JOB: Rewrite the records between the line holding "The height and width of the screenshot is (1659, 2212)." and the line holding "The image size is (995, 481).", inclusive, changing "What are the coordinates of" to "Give the coordinates of" and leaving everything else as it is.

# # # # # # #

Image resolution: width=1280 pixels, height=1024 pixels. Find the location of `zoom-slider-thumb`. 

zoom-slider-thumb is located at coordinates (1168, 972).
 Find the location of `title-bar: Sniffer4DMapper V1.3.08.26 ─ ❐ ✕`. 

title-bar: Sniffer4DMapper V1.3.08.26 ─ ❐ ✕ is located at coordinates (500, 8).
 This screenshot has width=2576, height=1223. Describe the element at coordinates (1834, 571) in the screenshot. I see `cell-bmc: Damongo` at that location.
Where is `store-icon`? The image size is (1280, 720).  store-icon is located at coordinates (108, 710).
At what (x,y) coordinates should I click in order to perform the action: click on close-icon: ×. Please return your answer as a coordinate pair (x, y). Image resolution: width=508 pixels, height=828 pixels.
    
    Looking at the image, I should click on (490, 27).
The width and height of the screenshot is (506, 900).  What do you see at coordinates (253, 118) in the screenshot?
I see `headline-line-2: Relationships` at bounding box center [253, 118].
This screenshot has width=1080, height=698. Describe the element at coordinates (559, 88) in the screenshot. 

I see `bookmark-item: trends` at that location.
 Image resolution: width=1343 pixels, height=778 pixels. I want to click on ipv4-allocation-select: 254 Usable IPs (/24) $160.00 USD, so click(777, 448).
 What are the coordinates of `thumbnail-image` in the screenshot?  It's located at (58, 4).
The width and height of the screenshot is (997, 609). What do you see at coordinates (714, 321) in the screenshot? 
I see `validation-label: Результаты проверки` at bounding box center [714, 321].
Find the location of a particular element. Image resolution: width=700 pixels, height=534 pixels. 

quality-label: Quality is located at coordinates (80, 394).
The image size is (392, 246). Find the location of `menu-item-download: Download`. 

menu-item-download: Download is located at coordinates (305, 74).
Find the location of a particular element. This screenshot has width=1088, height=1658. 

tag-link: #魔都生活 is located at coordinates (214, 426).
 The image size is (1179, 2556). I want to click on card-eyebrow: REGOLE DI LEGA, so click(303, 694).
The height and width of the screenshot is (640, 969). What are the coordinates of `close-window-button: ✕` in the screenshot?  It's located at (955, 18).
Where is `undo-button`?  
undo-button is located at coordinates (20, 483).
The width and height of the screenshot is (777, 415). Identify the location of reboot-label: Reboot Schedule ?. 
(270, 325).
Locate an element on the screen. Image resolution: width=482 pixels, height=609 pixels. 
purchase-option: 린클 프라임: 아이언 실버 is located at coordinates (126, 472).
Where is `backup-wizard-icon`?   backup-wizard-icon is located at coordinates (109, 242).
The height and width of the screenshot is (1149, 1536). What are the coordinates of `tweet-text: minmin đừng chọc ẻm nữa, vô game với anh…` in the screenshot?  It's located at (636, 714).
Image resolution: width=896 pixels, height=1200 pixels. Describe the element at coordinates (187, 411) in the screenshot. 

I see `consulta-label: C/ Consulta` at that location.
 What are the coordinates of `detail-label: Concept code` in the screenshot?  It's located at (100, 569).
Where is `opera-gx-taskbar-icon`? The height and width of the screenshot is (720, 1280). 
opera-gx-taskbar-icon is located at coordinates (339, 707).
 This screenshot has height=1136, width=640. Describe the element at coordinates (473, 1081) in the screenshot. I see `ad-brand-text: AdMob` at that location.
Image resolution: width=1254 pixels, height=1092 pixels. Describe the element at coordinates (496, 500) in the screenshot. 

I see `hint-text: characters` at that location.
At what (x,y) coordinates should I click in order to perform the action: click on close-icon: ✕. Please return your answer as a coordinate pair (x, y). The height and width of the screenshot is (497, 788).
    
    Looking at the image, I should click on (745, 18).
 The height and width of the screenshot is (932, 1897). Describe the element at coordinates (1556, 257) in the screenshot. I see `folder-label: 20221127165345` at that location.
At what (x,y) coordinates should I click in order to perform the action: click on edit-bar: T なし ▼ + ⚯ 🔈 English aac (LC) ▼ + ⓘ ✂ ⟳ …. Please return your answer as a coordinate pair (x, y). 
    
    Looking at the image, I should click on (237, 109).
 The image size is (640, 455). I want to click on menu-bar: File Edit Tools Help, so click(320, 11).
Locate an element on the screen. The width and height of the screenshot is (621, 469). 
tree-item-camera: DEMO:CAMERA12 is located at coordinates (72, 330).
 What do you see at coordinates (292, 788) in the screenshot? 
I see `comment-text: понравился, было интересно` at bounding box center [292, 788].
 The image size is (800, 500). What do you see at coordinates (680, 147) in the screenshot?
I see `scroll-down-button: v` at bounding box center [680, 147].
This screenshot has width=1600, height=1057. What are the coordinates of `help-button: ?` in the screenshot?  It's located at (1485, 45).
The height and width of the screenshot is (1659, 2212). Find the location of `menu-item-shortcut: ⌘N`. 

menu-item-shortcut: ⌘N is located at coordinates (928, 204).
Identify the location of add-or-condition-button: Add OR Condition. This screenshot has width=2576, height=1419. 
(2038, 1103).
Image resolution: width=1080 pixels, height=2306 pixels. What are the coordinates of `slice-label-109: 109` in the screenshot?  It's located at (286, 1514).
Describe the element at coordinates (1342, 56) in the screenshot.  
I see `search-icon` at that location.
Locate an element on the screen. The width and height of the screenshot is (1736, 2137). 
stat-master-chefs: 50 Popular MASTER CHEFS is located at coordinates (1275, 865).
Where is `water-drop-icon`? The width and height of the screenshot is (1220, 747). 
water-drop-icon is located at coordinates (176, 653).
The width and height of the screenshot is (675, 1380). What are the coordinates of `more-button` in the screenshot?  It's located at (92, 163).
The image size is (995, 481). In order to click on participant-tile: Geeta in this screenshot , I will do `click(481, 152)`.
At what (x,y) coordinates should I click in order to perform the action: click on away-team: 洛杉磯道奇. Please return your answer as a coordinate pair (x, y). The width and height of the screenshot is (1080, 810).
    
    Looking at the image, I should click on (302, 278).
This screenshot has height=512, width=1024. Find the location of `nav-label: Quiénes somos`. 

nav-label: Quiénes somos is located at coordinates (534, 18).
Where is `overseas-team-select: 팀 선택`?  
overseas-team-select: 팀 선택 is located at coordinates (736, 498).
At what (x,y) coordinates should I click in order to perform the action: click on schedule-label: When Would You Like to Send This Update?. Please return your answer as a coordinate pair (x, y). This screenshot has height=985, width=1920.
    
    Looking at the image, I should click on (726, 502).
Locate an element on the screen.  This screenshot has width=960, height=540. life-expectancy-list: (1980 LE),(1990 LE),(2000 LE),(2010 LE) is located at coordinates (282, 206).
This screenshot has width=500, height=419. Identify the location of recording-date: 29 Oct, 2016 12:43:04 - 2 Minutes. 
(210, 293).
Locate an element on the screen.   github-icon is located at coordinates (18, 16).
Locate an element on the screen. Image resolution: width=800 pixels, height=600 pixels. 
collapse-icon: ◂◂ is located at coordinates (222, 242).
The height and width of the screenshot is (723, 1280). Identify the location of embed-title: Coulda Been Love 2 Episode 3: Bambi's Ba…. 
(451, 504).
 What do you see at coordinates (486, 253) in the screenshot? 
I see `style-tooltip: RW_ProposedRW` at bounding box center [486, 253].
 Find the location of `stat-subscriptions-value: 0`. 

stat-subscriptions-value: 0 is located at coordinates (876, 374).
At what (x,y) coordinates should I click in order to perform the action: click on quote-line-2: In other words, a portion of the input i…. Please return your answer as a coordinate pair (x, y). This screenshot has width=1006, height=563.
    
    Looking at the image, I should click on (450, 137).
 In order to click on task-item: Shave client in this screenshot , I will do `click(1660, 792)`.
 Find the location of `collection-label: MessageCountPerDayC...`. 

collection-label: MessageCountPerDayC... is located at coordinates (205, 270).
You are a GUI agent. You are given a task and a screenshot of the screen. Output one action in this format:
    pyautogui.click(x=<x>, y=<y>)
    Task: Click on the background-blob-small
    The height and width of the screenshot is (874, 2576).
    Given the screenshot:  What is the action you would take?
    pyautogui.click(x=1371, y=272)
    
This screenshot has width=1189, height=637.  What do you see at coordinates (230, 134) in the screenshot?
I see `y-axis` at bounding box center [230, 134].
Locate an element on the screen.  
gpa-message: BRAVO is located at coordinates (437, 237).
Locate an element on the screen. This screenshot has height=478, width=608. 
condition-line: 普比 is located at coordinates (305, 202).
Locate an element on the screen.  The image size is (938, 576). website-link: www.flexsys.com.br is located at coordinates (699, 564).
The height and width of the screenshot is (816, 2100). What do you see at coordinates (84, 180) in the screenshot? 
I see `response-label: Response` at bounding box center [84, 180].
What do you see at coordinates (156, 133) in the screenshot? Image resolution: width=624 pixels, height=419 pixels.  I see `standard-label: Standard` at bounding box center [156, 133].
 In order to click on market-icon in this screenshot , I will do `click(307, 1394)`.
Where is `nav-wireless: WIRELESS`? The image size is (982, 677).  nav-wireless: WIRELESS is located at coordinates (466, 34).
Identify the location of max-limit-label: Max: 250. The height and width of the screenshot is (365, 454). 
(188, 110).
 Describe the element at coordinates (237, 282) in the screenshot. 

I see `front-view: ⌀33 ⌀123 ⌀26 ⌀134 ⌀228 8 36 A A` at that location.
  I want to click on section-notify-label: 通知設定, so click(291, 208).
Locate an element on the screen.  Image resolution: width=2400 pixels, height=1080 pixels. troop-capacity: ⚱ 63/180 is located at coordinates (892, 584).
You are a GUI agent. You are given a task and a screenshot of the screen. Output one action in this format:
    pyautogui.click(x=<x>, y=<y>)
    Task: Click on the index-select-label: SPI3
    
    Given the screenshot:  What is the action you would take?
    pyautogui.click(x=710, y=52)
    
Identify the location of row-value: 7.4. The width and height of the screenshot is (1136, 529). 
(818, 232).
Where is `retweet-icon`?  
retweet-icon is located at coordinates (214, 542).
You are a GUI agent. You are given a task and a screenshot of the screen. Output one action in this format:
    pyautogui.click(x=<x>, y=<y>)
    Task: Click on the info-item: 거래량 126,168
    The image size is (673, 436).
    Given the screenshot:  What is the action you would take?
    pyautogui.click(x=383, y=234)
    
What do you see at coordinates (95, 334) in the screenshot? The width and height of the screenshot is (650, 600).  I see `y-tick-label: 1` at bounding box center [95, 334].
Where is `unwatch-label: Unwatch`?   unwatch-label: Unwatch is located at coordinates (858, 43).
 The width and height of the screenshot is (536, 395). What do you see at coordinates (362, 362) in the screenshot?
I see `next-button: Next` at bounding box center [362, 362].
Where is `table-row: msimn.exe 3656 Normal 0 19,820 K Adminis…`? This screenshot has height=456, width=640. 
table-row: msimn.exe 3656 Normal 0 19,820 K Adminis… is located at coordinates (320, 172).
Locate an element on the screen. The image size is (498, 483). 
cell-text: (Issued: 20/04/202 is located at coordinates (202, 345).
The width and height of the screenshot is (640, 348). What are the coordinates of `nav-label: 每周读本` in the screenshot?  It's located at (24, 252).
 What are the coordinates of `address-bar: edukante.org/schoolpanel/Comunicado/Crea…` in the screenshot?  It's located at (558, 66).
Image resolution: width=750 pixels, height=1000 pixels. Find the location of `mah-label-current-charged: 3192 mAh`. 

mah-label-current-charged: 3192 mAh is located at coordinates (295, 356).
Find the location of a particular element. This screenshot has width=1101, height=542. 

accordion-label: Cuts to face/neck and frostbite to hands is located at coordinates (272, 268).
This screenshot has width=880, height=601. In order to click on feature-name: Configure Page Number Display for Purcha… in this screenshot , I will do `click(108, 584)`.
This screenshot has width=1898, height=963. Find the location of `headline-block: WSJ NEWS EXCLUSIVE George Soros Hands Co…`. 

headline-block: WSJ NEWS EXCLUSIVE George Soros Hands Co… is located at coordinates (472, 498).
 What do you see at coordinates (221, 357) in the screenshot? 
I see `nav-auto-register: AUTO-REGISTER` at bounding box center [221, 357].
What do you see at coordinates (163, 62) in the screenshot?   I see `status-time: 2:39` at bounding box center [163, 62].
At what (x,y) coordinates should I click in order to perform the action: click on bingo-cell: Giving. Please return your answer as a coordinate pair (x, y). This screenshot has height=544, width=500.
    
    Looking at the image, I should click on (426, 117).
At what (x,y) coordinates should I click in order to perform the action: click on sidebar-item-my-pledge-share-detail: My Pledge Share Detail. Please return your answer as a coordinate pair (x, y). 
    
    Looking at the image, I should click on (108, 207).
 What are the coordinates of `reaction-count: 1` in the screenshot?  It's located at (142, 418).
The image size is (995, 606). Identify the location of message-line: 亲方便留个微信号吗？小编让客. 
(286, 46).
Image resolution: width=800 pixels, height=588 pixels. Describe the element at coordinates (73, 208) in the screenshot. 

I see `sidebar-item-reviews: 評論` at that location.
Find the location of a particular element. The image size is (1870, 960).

# # # # # # #

ANSWER BELOW:
The height and width of the screenshot is (1659, 2212). Find the location of `menu-item-shortcut: ⌘N`. 

menu-item-shortcut: ⌘N is located at coordinates (928, 204).
Identify the location of add-or-condition-button: Add OR Condition. This screenshot has width=2576, height=1419. 
(2038, 1103).
Image resolution: width=1080 pixels, height=2306 pixels. Give the coordinates of `slice-label-109: 109` in the screenshot?  It's located at (286, 1514).
Describe the element at coordinates (1342, 56) in the screenshot.  
I see `search-icon` at that location.
Locate an element on the screen. The width and height of the screenshot is (1736, 2137). 
stat-master-chefs: 50 Popular MASTER CHEFS is located at coordinates (1275, 865).
Where is `water-drop-icon`? The width and height of the screenshot is (1220, 747). 
water-drop-icon is located at coordinates (176, 653).
The width and height of the screenshot is (675, 1380). Give the coordinates of `more-button` in the screenshot?  It's located at (92, 163).
The image size is (995, 481). In order to click on participant-tile: Geeta in this screenshot , I will do `click(481, 152)`.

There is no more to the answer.